> Your instructions: Reproduce the listing from the line containing "This screenshot has height=868, width=1389." through the line containing "click(255, 378)", scaling each coordinate in the answers by 1.95 and rounding to whole numbers, with halves rounded up. Keep everything else, requests included, unchanged, and give only those lines.

--- Extracted information ---

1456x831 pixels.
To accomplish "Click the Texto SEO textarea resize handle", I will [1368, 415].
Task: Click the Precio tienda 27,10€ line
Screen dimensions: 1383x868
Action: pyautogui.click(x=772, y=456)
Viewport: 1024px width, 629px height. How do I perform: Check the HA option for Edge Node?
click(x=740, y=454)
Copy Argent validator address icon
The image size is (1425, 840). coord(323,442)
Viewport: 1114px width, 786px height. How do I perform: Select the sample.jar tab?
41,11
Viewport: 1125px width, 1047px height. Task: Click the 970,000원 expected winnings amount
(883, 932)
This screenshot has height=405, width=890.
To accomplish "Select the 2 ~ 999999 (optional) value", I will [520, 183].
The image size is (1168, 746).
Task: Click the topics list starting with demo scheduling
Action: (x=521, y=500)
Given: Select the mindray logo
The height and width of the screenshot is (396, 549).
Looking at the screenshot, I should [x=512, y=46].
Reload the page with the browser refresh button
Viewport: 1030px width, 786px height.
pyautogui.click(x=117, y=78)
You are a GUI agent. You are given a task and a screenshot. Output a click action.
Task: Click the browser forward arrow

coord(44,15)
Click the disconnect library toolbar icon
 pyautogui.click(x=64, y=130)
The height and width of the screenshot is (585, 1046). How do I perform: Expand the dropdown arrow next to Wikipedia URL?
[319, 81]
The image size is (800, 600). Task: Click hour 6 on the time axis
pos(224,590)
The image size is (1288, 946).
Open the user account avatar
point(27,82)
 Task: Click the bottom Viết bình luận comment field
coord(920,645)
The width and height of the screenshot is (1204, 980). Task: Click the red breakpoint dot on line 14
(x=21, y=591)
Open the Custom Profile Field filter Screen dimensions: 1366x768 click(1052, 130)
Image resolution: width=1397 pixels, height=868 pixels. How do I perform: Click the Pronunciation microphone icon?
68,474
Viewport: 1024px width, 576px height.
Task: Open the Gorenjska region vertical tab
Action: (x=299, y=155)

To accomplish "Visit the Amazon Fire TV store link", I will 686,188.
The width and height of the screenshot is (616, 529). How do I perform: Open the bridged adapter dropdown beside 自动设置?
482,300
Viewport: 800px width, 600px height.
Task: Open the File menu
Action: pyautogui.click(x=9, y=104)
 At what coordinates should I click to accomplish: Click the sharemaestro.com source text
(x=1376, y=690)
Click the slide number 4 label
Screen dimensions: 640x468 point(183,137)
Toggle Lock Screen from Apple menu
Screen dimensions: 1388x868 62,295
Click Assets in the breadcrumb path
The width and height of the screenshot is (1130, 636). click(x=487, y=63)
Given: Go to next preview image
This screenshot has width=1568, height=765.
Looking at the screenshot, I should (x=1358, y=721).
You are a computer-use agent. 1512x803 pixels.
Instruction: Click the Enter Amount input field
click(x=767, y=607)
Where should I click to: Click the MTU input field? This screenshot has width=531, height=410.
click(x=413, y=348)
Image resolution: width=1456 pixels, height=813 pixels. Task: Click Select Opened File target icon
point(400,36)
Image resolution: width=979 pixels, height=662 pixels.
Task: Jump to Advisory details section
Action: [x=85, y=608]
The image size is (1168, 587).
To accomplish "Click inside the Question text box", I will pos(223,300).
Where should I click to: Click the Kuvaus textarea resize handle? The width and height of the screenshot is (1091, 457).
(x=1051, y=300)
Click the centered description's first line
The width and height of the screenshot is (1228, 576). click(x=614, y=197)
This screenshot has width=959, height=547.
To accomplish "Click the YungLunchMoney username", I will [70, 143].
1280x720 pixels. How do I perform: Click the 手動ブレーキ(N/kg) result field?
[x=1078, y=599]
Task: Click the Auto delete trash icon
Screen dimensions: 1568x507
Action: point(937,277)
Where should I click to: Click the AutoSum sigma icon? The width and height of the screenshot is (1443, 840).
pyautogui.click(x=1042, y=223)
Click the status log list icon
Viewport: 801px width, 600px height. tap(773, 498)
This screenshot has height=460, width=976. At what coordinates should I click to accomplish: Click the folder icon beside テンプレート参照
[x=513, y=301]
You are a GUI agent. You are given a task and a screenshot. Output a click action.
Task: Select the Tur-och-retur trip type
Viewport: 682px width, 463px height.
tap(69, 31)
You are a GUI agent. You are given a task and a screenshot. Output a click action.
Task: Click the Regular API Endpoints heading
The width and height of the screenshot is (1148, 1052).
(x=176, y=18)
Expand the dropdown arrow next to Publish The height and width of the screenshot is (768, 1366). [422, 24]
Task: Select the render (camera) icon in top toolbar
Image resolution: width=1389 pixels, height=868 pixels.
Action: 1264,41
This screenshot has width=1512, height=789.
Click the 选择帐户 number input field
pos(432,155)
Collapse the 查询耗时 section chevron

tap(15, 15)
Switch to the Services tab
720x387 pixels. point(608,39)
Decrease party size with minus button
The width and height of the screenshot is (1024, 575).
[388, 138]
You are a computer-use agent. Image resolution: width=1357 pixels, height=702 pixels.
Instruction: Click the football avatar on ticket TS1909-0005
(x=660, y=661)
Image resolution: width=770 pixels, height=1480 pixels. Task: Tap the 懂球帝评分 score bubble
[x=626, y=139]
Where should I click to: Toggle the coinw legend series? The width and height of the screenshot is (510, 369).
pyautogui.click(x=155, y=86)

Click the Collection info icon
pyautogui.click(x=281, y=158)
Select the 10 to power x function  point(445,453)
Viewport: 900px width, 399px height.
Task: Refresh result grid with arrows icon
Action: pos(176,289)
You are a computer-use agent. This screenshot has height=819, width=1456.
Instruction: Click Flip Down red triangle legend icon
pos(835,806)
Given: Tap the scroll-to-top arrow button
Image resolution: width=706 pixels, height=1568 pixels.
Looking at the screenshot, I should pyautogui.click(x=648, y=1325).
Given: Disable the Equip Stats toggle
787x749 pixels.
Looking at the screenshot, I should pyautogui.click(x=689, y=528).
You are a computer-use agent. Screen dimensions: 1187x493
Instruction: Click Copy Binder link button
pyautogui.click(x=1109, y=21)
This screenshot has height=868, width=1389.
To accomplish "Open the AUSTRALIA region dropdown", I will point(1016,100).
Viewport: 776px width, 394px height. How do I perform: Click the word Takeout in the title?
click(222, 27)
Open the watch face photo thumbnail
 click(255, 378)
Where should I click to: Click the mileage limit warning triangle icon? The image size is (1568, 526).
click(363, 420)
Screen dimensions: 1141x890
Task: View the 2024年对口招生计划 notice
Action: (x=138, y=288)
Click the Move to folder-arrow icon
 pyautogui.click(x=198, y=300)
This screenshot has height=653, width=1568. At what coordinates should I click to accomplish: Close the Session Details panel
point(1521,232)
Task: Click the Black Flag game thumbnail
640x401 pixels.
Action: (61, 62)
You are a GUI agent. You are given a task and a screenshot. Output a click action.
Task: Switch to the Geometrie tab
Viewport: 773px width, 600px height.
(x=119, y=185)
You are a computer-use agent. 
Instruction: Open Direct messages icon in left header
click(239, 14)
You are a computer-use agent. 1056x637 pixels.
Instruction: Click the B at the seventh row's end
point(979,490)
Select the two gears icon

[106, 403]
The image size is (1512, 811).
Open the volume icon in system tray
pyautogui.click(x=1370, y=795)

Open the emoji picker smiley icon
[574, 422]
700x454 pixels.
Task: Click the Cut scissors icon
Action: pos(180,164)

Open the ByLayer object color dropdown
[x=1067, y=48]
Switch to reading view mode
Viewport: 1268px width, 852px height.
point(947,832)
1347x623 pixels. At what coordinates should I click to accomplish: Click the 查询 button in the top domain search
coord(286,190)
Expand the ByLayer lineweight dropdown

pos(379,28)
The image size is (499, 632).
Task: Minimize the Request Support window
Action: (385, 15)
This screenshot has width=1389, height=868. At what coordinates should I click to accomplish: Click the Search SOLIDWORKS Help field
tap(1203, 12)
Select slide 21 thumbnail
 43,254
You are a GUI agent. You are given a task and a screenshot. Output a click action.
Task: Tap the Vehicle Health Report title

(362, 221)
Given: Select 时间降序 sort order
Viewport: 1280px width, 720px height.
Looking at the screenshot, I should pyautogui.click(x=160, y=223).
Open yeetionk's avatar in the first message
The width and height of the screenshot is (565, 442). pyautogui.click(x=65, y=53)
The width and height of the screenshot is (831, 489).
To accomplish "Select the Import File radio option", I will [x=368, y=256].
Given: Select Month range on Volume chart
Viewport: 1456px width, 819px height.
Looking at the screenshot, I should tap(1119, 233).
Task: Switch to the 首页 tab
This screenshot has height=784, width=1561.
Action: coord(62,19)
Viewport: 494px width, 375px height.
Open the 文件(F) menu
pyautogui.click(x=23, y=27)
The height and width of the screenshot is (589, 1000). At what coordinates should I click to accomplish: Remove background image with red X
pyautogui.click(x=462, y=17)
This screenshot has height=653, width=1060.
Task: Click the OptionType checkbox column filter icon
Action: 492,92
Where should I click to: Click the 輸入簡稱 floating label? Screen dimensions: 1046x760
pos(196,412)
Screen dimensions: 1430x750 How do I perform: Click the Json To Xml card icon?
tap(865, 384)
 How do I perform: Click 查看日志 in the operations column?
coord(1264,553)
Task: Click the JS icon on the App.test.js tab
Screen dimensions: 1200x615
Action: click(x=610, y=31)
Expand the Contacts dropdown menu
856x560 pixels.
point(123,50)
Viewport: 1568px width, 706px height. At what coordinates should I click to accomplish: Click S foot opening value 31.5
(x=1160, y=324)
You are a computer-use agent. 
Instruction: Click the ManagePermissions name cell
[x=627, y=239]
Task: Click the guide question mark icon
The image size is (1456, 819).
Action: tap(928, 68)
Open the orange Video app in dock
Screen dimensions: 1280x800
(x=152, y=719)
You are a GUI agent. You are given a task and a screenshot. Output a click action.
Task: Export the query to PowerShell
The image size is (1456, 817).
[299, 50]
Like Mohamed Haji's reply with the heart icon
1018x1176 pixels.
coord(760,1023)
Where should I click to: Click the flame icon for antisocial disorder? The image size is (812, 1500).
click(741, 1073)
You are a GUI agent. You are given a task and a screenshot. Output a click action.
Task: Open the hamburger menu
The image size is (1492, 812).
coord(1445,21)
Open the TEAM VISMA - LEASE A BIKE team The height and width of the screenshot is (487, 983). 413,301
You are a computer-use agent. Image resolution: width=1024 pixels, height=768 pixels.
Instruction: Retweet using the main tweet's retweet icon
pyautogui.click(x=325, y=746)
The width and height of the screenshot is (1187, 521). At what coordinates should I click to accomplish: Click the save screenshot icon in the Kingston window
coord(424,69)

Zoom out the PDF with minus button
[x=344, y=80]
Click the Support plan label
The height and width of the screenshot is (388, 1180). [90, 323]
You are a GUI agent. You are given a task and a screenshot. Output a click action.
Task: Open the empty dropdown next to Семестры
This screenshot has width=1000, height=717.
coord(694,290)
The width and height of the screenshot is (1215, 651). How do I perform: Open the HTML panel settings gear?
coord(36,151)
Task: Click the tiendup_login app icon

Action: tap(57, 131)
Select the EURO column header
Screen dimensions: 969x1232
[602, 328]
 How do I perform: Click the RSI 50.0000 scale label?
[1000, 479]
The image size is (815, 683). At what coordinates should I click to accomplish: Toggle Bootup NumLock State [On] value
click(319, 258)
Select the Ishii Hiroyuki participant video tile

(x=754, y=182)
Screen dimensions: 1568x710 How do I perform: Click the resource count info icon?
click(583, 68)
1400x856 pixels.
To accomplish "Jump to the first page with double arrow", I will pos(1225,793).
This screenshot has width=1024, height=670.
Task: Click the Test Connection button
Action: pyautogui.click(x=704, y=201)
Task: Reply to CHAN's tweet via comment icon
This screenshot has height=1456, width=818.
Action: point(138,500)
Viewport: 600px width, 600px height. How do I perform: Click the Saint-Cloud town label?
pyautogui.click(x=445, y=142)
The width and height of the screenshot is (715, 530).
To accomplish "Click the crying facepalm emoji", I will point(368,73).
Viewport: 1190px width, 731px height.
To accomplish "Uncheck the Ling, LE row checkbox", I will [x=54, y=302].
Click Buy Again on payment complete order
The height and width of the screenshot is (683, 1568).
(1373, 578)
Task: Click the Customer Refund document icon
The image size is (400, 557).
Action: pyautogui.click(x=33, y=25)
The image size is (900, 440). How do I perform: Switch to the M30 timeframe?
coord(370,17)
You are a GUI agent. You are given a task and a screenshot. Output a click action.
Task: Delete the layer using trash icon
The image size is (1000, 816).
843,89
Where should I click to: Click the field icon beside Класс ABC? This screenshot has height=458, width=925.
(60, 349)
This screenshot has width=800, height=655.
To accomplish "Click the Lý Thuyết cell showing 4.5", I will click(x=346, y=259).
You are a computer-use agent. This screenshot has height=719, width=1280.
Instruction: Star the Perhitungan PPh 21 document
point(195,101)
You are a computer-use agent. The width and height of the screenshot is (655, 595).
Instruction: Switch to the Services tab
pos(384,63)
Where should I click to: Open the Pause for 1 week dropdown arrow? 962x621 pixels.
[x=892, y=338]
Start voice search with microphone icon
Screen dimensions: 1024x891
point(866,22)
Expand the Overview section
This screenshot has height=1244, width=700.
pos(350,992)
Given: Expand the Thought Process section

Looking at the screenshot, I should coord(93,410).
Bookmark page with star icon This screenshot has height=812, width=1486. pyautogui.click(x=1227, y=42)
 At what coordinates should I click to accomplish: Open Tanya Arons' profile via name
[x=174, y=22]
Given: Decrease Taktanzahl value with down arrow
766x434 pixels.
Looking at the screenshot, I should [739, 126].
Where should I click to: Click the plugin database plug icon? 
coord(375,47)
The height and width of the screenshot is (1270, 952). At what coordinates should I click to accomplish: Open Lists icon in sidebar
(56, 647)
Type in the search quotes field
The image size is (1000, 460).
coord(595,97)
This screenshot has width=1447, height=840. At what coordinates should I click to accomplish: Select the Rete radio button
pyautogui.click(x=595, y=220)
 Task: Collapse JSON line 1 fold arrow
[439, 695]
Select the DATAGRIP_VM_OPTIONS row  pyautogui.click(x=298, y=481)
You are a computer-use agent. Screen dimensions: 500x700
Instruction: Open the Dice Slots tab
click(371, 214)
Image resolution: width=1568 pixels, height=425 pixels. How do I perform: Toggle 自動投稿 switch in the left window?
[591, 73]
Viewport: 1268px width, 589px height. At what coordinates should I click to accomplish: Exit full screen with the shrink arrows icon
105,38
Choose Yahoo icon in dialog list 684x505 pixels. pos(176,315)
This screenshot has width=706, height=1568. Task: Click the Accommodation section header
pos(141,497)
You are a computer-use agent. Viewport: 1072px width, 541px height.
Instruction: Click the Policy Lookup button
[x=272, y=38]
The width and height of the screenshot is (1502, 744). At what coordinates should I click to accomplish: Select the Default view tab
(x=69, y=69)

---

> Worked solution:
This screenshot has height=868, width=1389.
To accomplish "Open the AUSTRALIA region dropdown", I will point(1981,195).
Viewport: 776px width, 394px height. How do I perform: Click the word Takeout in the title?
click(433, 53)
Open the watch face photo thumbnail
 click(497, 737)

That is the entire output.